■ PROBLEM REQUIREMENTS: Copy out all of the data below, keeping every line unchanged.

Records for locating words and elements
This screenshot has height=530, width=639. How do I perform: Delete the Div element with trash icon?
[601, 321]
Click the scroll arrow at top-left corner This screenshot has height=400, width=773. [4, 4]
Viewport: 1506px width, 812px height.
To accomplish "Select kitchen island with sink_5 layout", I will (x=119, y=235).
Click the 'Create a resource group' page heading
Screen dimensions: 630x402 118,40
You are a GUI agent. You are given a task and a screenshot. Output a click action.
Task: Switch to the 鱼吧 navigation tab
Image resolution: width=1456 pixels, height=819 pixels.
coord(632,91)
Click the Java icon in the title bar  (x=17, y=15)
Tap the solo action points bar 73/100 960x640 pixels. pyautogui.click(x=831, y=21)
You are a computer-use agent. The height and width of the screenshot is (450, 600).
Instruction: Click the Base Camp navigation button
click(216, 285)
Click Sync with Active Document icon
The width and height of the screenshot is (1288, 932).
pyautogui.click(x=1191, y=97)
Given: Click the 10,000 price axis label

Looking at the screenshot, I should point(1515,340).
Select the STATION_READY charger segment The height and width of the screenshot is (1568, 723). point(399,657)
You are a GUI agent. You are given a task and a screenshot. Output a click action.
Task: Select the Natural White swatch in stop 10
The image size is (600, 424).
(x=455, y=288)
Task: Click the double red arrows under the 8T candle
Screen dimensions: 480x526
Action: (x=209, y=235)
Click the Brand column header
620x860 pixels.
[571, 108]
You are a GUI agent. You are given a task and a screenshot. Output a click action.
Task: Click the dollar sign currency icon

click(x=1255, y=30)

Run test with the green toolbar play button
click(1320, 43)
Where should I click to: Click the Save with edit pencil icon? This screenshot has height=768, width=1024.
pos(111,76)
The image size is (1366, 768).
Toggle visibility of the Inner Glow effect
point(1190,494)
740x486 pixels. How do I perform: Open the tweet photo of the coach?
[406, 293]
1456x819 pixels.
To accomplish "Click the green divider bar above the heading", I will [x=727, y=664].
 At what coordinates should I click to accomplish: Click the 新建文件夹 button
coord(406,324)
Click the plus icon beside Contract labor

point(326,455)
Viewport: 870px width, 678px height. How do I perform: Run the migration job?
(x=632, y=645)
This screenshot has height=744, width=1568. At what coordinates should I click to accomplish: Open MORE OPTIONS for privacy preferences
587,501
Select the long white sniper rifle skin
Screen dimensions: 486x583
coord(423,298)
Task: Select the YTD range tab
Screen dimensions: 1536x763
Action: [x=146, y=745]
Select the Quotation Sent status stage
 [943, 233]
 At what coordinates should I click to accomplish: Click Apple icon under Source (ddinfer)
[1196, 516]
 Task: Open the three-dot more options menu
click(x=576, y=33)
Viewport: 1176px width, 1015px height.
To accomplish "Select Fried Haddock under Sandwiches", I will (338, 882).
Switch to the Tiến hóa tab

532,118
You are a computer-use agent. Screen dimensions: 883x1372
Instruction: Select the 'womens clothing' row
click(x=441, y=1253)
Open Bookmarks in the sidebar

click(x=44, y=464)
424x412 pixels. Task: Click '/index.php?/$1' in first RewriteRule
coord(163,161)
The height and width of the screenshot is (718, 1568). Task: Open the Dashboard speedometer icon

■ FULL RESPONSE:
This screenshot has height=530, width=639. How do I perform: Delete the Div element with trash icon?
[601, 321]
Click the scroll arrow at top-left corner This screenshot has height=400, width=773. [4, 4]
Viewport: 1506px width, 812px height.
To accomplish "Select kitchen island with sink_5 layout", I will (x=119, y=235).
Click the 'Create a resource group' page heading
Screen dimensions: 630x402 118,40
You are a GUI agent. You are given a task and a screenshot. Output a click action.
Task: Switch to the 鱼吧 navigation tab
Image resolution: width=1456 pixels, height=819 pixels.
coord(632,91)
Click the Java icon in the title bar  (x=17, y=15)
Tap the solo action points bar 73/100 960x640 pixels. pyautogui.click(x=831, y=21)
You are a computer-use agent. The height and width of the screenshot is (450, 600).
Instruction: Click the Base Camp navigation button
click(216, 285)
Click Sync with Active Document icon
The width and height of the screenshot is (1288, 932).
pyautogui.click(x=1191, y=97)
Given: Click the 10,000 price axis label

Looking at the screenshot, I should point(1515,340).
Select the STATION_READY charger segment The height and width of the screenshot is (1568, 723). point(399,657)
You are a GUI agent. You are given a task and a screenshot. Output a click action.
Task: Select the Natural White swatch in stop 10
The image size is (600, 424).
(x=455, y=288)
Task: Click the double red arrows under the 8T candle
Screen dimensions: 480x526
Action: (x=209, y=235)
Click the Brand column header
620x860 pixels.
[571, 108]
You are a GUI agent. You are given a task and a screenshot. Output a click action.
Task: Click the dollar sign currency icon

click(x=1255, y=30)

Run test with the green toolbar play button
click(1320, 43)
Where should I click to: Click the Save with edit pencil icon? This screenshot has height=768, width=1024.
pos(111,76)
The image size is (1366, 768).
Toggle visibility of the Inner Glow effect
point(1190,494)
740x486 pixels. How do I perform: Open the tweet photo of the coach?
[406, 293]
1456x819 pixels.
To accomplish "Click the green divider bar above the heading", I will [x=727, y=664].
 At what coordinates should I click to accomplish: Click the 新建文件夹 button
coord(406,324)
Click the plus icon beside Contract labor

point(326,455)
Viewport: 870px width, 678px height. How do I perform: Run the migration job?
(x=632, y=645)
This screenshot has height=744, width=1568. At what coordinates should I click to accomplish: Open MORE OPTIONS for privacy preferences
587,501
Select the long white sniper rifle skin
Screen dimensions: 486x583
coord(423,298)
Task: Select the YTD range tab
Screen dimensions: 1536x763
Action: [x=146, y=745]
Select the Quotation Sent status stage
 [943, 233]
 At what coordinates should I click to accomplish: Click Apple icon under Source (ddinfer)
[1196, 516]
 Task: Open the three-dot more options menu
click(x=576, y=33)
Viewport: 1176px width, 1015px height.
To accomplish "Select Fried Haddock under Sandwiches", I will (338, 882).
Switch to the Tiến hóa tab

532,118
You are a computer-use agent. Screen dimensions: 883x1372
Instruction: Select the 'womens clothing' row
click(x=441, y=1253)
Open Bookmarks in the sidebar

click(x=44, y=464)
424x412 pixels. Task: Click '/index.php?/$1' in first RewriteRule
coord(163,161)
The height and width of the screenshot is (718, 1568). Task: Open the Dashboard speedometer icon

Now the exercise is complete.